▶ _Work to complete_
Only lines with the word "agent" belong in the answer; copy them from the records below.

▶ _Available data_
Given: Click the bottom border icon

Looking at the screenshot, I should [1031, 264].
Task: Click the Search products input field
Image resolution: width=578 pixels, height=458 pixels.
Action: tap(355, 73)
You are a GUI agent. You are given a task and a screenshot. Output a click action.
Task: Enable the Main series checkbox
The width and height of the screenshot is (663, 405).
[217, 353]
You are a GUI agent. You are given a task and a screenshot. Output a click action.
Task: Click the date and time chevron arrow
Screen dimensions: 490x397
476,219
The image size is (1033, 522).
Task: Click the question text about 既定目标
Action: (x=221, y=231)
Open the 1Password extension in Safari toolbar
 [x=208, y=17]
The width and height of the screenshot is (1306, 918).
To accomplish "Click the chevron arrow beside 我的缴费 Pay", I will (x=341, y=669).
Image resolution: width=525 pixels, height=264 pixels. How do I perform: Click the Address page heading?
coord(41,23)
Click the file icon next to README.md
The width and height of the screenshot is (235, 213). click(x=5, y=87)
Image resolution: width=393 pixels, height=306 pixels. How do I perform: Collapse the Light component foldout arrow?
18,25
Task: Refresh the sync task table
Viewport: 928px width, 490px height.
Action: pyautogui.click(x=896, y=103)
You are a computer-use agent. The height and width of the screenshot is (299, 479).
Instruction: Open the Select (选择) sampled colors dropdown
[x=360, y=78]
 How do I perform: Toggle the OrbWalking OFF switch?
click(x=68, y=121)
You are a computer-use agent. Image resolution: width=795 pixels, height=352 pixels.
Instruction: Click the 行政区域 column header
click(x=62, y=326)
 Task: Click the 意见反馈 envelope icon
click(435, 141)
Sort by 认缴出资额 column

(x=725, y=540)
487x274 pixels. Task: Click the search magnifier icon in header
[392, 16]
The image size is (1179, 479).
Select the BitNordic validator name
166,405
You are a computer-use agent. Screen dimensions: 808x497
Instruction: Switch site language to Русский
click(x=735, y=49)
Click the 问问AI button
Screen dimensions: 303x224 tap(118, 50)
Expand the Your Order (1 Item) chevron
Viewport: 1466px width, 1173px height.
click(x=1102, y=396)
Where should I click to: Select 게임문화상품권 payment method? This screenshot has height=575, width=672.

▶ _The answer_
You are a GUI agent. You are given a task and a screenshot. Output a click action.
You are a GUI agent. You are given a task and a screenshot. Output a click action.
You are a computer-use agent. The height and width of the screenshot is (299, 479).
You are a computer-use agent. Image resolution: width=795 pixels, height=352 pixels.
You are a computer-use agent. Screen dimensions: 808x497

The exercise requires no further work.